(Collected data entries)
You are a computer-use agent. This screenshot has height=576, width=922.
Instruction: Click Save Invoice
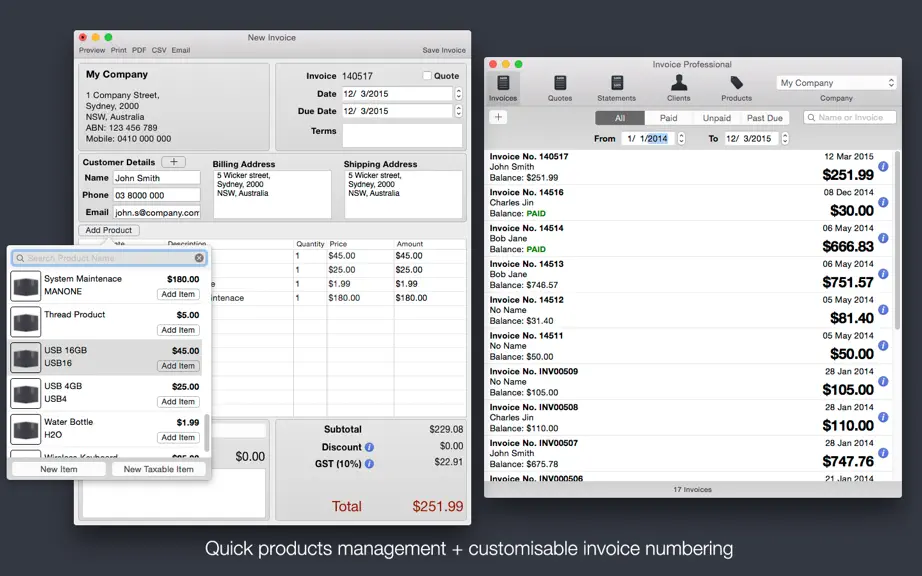[443, 50]
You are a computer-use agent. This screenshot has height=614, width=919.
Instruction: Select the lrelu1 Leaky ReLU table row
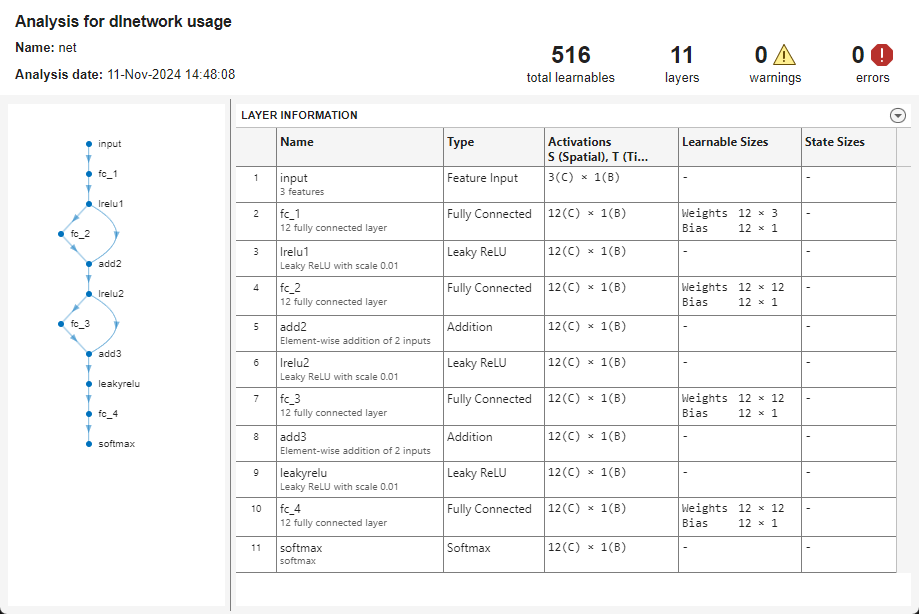click(x=359, y=258)
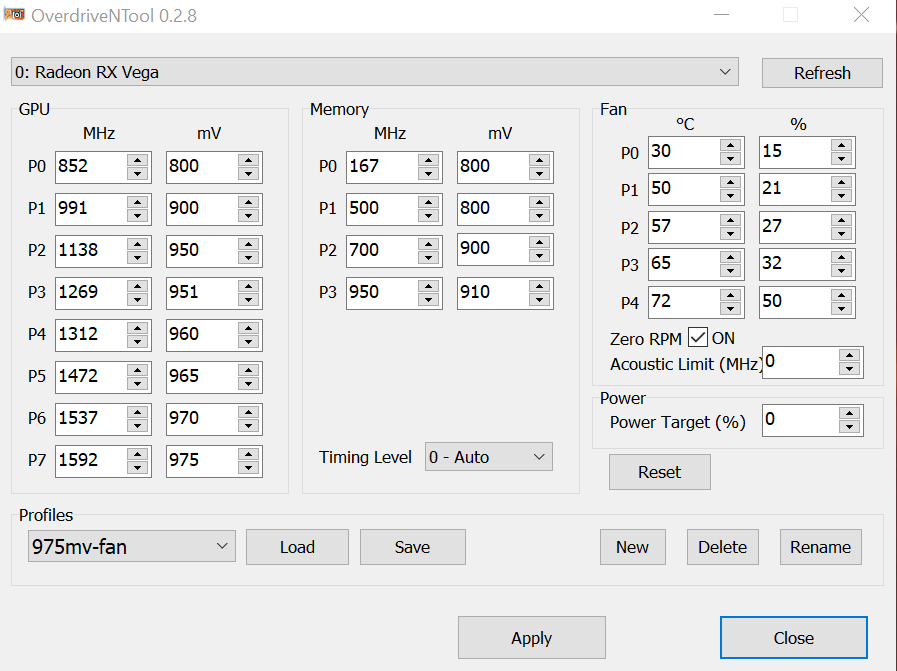Open the 975mv-fan profile dropdown
Image resolution: width=897 pixels, height=671 pixels.
click(x=132, y=546)
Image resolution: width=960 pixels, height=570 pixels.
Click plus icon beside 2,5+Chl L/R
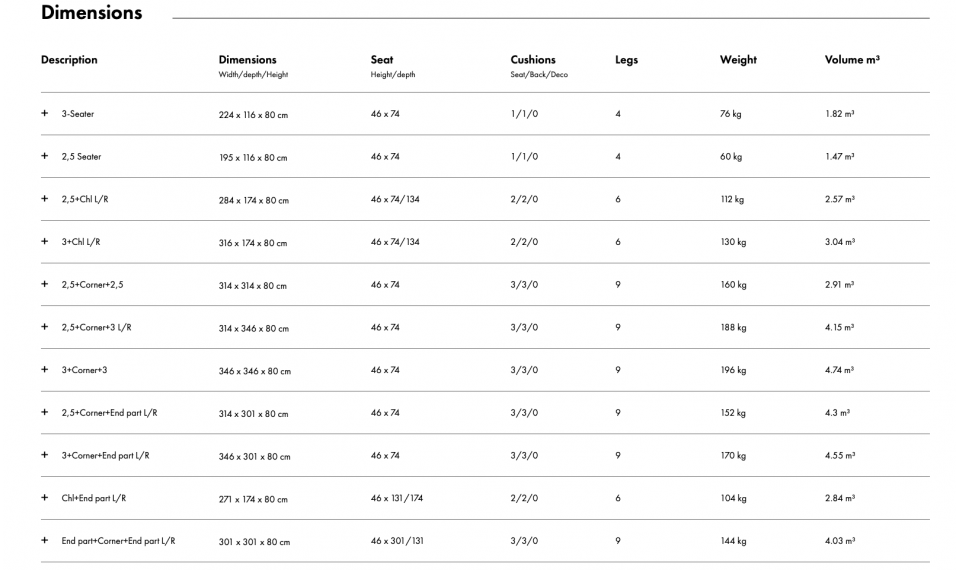pos(44,199)
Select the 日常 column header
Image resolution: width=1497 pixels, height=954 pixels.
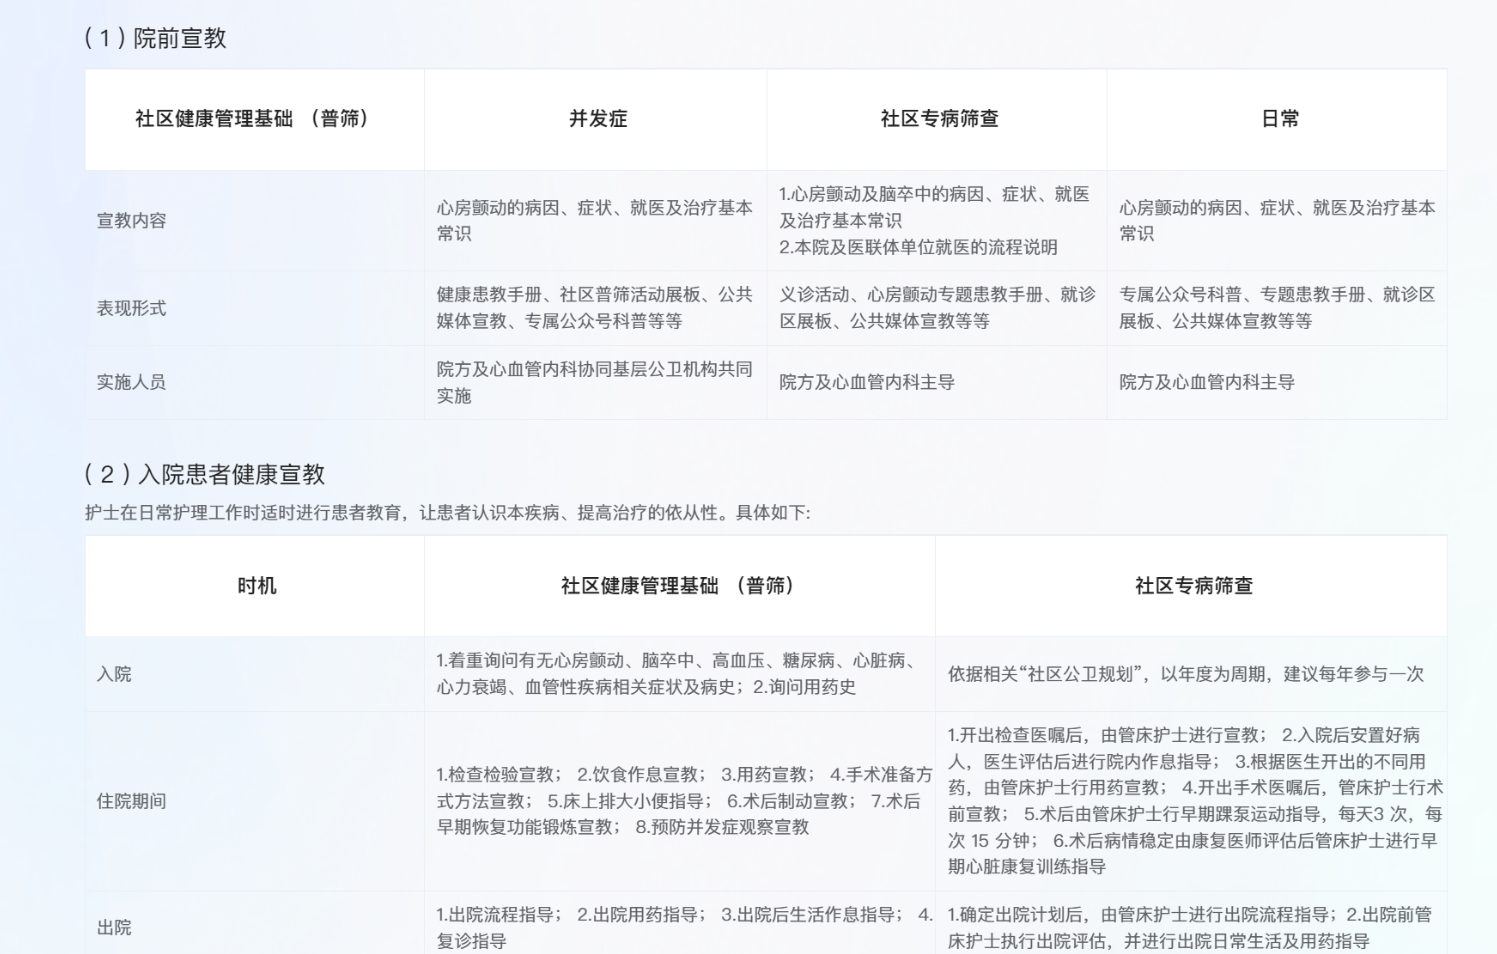tap(1279, 119)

→ WHAT NEEDS TO BE DONE:
Could you write the entries out again exactly, without their pictures?

→ FINISHED TASK:
You are a computer-use agent. This screenshot has height=576, width=922.
Instruction: Click Save Invoice
[443, 50]
You are a computer-use agent. This screenshot has height=614, width=919.
Instruction: Select the lrelu1 Leaky ReLU table row
click(x=359, y=258)
Open the 975mv-fan profile dropdown
Image resolution: width=897 pixels, height=671 pixels.
click(x=132, y=546)
Image resolution: width=960 pixels, height=570 pixels.
Click plus icon beside 2,5+Chl L/R
pos(44,199)
Select the 日常 column header
Image resolution: width=1497 pixels, height=954 pixels.
tap(1279, 119)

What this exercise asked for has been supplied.